Research Interests

I have conducted research in several fields using a range of methodologies, focusing on social aspects of the use of the Internet, especially as a site of contact among people of varying backgrounds, with the intent of understanding how the technical systems of the Internet are coupled with contemporary social dynamics. This research has several manifestations, described below, and on various linked pages on this site.

  • Social Network Analysis of Information and Communication Technologies
  • Internet Multilingualism and Language Diversity
  • Emergent Semantics
  • Social Dynamics of New Media
  • Probabilistic, Formal and Quantitative Models of Language

Social Network Analysis of Information and Communication Technologies

Computer-Mediated Communication (CMC) has rapidly evolved into a primary form of communication in a broad range of interpersonal, organizational, and mass communication functions. Understanding CMC is now a key enterprise of the social sciences and humanities. Among the things we most urgently need to understand are the large-scale patterns of CMC, whether these involve technology adoption, information diffusion, the creation of new forms and genres of communication, or more complex social dynamics.
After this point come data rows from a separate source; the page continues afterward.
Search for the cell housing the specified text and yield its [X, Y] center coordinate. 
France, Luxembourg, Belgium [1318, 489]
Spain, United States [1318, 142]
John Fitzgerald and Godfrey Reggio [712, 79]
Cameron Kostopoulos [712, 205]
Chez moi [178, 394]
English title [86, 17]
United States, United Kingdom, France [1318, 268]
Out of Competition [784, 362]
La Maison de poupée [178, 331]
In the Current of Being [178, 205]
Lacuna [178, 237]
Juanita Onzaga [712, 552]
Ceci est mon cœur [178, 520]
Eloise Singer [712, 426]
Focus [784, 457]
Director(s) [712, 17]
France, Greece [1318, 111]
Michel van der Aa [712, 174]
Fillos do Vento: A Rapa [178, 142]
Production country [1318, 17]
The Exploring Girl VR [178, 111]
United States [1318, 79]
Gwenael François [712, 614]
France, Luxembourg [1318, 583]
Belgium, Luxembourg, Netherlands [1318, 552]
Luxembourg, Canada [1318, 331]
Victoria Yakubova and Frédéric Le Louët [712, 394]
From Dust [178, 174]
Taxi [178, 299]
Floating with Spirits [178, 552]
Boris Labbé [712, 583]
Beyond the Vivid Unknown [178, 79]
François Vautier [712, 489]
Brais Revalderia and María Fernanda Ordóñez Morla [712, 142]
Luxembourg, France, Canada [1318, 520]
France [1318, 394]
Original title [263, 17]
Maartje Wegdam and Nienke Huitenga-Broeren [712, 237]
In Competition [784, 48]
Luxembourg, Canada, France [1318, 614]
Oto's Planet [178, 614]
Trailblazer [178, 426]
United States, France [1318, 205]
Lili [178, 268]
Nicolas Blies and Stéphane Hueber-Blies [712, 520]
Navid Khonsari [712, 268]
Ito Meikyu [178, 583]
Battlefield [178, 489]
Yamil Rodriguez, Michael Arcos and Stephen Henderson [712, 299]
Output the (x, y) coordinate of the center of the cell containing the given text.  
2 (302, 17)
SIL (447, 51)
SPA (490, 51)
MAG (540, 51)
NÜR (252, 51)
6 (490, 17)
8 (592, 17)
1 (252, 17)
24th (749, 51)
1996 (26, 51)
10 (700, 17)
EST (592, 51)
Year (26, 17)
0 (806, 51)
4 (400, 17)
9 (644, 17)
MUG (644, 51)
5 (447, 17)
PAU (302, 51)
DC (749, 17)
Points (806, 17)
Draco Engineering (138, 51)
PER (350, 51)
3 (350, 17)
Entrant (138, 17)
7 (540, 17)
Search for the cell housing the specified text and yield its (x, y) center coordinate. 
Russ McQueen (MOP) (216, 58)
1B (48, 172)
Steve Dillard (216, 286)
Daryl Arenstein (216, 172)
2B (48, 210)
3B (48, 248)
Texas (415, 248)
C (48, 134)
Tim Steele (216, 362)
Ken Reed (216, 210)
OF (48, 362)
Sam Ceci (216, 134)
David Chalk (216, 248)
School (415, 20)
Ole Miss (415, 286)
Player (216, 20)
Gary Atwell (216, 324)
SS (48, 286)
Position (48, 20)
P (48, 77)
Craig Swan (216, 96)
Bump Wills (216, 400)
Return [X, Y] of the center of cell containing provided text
Social Network Analysis offers an important perspective on CMC use because it allows one to directly connect observation of individual-level actions with global trends. It is applicable to a broad range of questions about information and communication technologies and their social effects, and permits us to compare the effects of different CMC types, to each other and to face-to-face communication. On the theoretical level, SNA is especially useful in developing understandings of the social dynamics of CMC use.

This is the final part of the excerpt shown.